Mesmo a PETR4 PN (Preferencial Nominativa), que dá direito ao voto no conselho administrativo e caiu 26,1% neste ano, apresentou alta de 3,47% em cinco anos. Este é o período mínimo que os especialistas aconselham que os pequenos investidores deixem seu dinheiro aplicado em ações.

Desvalorização - Torres explica que o recuo dos papéis da Petrobras acontece pelo mau humor do mercado. Esta maré vermelha, segundo ele, surgiu pela expectativa do anúncio da estatal sobre os ativos e os próximos passos financeiros, principalmente por causa da extração do pré-sal e anunciada nova empresa Petro-sal. "Eles querem saber quanto do investimento virá das ações, quanto será a parte do governo e qual percentual que será de empréstimos", discorreu.

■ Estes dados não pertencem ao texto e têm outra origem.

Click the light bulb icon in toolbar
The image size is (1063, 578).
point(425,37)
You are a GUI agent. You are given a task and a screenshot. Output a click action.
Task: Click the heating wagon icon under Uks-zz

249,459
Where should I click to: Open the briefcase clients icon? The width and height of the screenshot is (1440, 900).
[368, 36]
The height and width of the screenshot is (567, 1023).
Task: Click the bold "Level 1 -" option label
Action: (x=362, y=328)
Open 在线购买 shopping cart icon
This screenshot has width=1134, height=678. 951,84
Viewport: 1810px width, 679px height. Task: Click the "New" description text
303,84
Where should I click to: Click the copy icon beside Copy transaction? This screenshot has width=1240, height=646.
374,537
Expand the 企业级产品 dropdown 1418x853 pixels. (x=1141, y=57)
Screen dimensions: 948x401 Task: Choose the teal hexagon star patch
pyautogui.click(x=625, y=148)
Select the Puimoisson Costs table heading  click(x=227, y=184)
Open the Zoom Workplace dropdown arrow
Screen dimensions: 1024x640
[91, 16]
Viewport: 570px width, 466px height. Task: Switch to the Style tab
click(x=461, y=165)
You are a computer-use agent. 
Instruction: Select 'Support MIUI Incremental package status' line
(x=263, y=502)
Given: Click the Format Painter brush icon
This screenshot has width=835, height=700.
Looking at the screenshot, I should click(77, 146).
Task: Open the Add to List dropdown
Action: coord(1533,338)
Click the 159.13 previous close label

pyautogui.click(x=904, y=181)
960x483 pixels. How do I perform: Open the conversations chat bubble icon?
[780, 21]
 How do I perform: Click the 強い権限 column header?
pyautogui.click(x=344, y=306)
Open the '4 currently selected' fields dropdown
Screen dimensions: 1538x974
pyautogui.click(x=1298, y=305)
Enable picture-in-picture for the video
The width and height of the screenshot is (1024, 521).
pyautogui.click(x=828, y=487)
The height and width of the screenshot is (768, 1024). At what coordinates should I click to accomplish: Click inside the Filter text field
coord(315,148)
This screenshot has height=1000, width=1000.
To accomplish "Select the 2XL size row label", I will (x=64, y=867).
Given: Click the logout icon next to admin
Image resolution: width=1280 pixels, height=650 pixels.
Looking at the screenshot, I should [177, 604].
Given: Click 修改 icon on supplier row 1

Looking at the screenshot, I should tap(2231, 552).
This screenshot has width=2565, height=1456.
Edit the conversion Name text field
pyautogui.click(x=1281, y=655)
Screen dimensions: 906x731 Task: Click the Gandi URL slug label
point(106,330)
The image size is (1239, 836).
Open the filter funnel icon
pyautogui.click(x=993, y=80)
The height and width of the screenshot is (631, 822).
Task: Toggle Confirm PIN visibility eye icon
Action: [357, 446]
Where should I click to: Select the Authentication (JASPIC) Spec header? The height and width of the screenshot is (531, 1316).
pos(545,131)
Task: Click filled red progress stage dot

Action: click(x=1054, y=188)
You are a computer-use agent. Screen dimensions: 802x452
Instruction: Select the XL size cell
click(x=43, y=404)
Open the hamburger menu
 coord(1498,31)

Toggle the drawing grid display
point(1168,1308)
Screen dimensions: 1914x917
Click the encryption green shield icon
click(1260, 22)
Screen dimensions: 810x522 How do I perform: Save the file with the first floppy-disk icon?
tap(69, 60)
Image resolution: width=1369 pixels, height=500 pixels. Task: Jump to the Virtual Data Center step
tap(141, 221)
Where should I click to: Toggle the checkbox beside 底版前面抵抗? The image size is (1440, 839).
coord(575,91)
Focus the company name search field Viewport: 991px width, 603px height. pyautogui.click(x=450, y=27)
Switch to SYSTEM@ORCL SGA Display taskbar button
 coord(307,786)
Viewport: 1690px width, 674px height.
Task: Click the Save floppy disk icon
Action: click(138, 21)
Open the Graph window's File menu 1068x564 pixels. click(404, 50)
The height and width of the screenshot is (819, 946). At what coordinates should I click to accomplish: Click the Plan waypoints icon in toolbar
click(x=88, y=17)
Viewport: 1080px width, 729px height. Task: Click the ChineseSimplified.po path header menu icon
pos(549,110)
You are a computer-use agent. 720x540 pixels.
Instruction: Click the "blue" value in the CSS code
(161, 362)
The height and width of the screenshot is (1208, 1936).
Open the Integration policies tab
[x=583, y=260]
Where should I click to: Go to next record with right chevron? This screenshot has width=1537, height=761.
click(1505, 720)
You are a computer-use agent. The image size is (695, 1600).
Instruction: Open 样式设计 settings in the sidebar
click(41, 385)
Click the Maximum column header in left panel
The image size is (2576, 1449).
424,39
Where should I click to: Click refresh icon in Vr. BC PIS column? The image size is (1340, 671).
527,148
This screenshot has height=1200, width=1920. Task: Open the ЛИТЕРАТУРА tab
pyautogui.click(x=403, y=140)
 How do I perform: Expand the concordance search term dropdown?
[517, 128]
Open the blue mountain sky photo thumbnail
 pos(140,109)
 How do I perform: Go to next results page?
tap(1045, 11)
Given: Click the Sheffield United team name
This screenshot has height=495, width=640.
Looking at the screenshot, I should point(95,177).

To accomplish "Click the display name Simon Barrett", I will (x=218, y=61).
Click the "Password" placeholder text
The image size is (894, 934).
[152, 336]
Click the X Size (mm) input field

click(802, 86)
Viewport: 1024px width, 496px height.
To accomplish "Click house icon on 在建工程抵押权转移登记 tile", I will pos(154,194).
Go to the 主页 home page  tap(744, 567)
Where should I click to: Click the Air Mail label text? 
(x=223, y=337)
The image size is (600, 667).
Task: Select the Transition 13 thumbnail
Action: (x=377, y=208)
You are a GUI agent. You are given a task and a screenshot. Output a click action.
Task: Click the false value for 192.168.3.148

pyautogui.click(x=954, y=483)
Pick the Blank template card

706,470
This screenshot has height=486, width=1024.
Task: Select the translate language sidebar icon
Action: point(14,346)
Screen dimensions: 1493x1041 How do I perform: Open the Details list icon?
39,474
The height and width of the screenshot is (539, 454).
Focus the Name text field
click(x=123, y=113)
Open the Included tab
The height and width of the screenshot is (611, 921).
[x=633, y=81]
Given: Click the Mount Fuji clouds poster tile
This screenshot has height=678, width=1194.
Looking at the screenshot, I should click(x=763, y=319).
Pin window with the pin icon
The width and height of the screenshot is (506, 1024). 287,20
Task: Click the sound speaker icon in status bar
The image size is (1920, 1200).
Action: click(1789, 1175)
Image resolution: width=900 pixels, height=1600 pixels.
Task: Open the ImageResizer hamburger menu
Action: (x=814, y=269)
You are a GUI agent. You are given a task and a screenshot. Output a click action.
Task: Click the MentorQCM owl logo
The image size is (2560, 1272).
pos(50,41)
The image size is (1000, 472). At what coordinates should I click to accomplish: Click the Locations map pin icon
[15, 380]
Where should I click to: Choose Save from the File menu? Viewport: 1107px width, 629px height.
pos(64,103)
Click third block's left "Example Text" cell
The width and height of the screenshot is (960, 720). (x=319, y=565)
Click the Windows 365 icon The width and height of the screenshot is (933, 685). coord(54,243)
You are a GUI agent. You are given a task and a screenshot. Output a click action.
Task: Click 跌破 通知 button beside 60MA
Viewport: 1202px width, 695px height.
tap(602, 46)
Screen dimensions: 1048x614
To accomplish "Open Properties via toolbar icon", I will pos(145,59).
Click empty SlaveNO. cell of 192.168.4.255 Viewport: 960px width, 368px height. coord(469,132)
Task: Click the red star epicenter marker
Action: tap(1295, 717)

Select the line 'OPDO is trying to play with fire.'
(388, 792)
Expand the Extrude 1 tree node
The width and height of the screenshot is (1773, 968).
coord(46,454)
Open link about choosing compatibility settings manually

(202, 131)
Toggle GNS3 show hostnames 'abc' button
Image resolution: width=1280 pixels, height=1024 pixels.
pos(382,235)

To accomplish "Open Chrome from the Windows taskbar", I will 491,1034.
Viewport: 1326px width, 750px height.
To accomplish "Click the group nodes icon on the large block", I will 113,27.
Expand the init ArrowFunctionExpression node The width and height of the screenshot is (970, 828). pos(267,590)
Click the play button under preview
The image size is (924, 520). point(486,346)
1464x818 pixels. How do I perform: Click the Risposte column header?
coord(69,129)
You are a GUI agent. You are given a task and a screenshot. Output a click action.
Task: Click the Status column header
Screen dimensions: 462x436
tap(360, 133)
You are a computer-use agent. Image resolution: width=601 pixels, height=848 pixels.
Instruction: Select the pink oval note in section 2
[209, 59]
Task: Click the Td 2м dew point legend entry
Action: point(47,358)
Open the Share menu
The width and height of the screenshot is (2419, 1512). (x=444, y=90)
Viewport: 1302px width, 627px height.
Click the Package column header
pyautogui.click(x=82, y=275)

Como a expectativa está criada e o mercado de ações é, em grande parte, movimentado pelos grande investidores (empresa e fundos), estes por sua vez não compram as ações e não aconselham, então o preço caí.

Pilares - Para Gonzalez, três pontos sustentam o mau humor do mercado. O primeiro é o caso do vazamento de petróleo em tubulação da BP, no Golfo do México. "Todo o setor é prejudicado quando acontece casos como este e as incertezas começam a surgir", explicou.

Ele cita que surgem mais pesquisas sobre fontes de energia alternativas, como heólicas, em tempo de crise no setor de petróleo. "E, por fim, o mercado teme uma possível ingerência na Petrobras, que é estatal", disse Gonzalez, relacionando ao ano de eleição. "O mercado não aceita cobranças políticas na empresas, apenas cobranças técnicas", completou sobre pedidos relacionados ao pré-sal.